**SELECTED EXCERPT:**
Parliament of Burundi
- Long title Loi 1/013 du 18 juillet 2000 portant reforme du code de la nationalité burundaise ;
- Enacted by: Government of Burundi

= Burundian nationality law =

Burundian nationality law is regulated by the Constitution of Burundi, as amended; the Nationality Code of Burundi (Code de la nationalité burundaise), and its revisions; and various international agreements to which the country is a signatory. These laws determine who is, or is eligible to be, a national of Burundi. The legal means to acquire nationality, formal legal membership in a nation, differ from the domestic relationship of rights and obligations between a national and the nation, known as citizenship. Burundian nationality is typically obtained under the principle of jus sanguinis, i.e. by birth in Burundi or abroad to parents with Burundian nationality. It can be granted to persons with an affiliation to the country, or to a permanent resident who has lived in the country for a given period of time through naturalization.

==Acquisition of nationality==
Nationality can be acquired in Burundi through birth or later in life through naturalization.

===By birth===
Article 12 of the 2018 Constitution of Burundi provides for gender equality in obtaining nationality in the territory; however, the Nationality Code of 2000 allows children to derive their nationality only from their fathers, unless they are illegitimate or the father is stateless. In practice, it is typical that only the father's nationality is recognized.

- Persons born anywhere to a Burundian father;
- Persons born anywhere to a Burundian mother, who have not been legitimated or claimed by their father, or whose father is stateless or of unknown nationality; or
- Foundlings or orphans born in the territory of unknown parentage.

===By naturalization===
Naturalization can be granted to persons of the age of majority who have resided in the territory for a sufficient period of time to confirm they understand the customs and traditions of the society. General provisions are that applicants be of good character and have no criminal history. To confirm an attachment to the nation, applicants must show that they have an understanding of Kirundi and either own property in the territory, or are engaged in a profession. Nationality may also be granted for service to the nation or under exceptional circumstances. The general residency requirement is ten years, but exceptions can be made for individuals who have performed exemplary services to the nation. Besides foreigners meeting the criteria, other persons who may be naturalized include:

- Persons born to a Burundian mother may declare a choice to obtain her nationality;
- The wife of a Burundian husband acquires his nationality by declaration upon legal marriage;
- The husband of a Burundian wife may naturalize after a five-year residency;
- A minor child upon naturalization of their Burundian parent; or
- Adoptees who are residing in Burundi at the time of adoption and declaration of nationality.

==Loss of nationality==
Nationality conferred at birth may not be revoked in Burundi. Persons can be denaturalized for committing fraud in a naturalization petition or serving in the military of another state at war with Burundi.

==Dual nationality==
Burundi has allowed dual nationality since 2000.

**SET OF TASKS:**
- 1) Answer these questions about the article on Burundian nationality law:
(a) What is the general residency requirement for naturalization?
(b) Since what year has Burundi allowed dual nationality?
(c) On what grounds can a person be denaturalized?
- 2) Pick up the article on Burundian nationality law after its final sentence and carry it on for one more paragraph.

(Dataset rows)
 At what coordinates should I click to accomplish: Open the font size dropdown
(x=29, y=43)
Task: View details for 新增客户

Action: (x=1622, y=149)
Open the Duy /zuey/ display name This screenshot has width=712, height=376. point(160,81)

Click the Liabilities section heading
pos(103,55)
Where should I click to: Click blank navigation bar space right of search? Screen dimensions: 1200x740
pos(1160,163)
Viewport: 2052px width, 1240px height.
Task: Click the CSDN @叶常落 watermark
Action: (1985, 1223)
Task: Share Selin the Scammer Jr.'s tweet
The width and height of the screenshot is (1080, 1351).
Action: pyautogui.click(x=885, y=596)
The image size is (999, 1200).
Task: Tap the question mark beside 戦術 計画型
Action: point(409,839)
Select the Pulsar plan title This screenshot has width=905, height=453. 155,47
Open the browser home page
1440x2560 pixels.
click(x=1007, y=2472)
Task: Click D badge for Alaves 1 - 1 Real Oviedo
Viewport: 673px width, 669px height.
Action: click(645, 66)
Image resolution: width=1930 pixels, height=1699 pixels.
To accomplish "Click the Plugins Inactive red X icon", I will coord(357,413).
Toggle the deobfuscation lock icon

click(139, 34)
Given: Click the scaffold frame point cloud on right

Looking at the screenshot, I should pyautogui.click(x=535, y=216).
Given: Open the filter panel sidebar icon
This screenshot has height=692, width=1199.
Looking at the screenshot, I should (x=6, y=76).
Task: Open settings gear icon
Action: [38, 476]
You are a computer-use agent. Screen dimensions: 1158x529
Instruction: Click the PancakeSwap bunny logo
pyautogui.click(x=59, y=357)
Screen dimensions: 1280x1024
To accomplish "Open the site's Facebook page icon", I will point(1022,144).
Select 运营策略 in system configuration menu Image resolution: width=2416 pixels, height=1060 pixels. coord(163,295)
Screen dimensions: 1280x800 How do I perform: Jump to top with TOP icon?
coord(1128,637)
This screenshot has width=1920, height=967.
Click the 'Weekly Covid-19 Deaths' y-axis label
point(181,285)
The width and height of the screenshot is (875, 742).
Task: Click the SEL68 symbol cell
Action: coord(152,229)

**TASK RESPONSES:**
- 1)
(a) Ten years.
(b) 2000.
(c) Committing fraud in a naturalization petition or serving in the military of another state at war with Burundi.

- 2)
==History==
===Kingdom of Burundi (1675–1894)===
The peoples with the longest history in the region were the Twa, who were known for pottery and hunting. Hutu people migrated to the area and engaged in farming. Waves of cattle-raising Tutsi moved south into the region from the fifteenth to sixteenth centuries. By 1625 all three groups were living in and interacting in the area. The Kingdom of Burundi developed under Ntare I of Burundi around 1675. The mwami (king) ruled the area centered around Muramvya assisted by administrators. Chiefs administrated outlying districts and had autonomy to govern, within the framework of the kingdom. The socio-political hierarchy was headed by a king and a class of princes, known as ganwa, followed by attendants of the royal court, and other subjects of the middle and lower classes. Social hierarchy traced descent through the father, thus a child born to a Hutu father and Tsusi mother was Hutu. The place one occupied in the society was dependent on that of the paternal grandfather, regardless of the standing of the other three grandparents. Authority was secured through patronage, in which the king had power and influence over his subjects by offering them protection in exchange for loyalty and allegiance. Of feudal roots, the system was designed to maintain an inexpensive, pliable labor pool, which could be used to maximize production and limit costs, allowing a small elite class to monopolize wealth and power.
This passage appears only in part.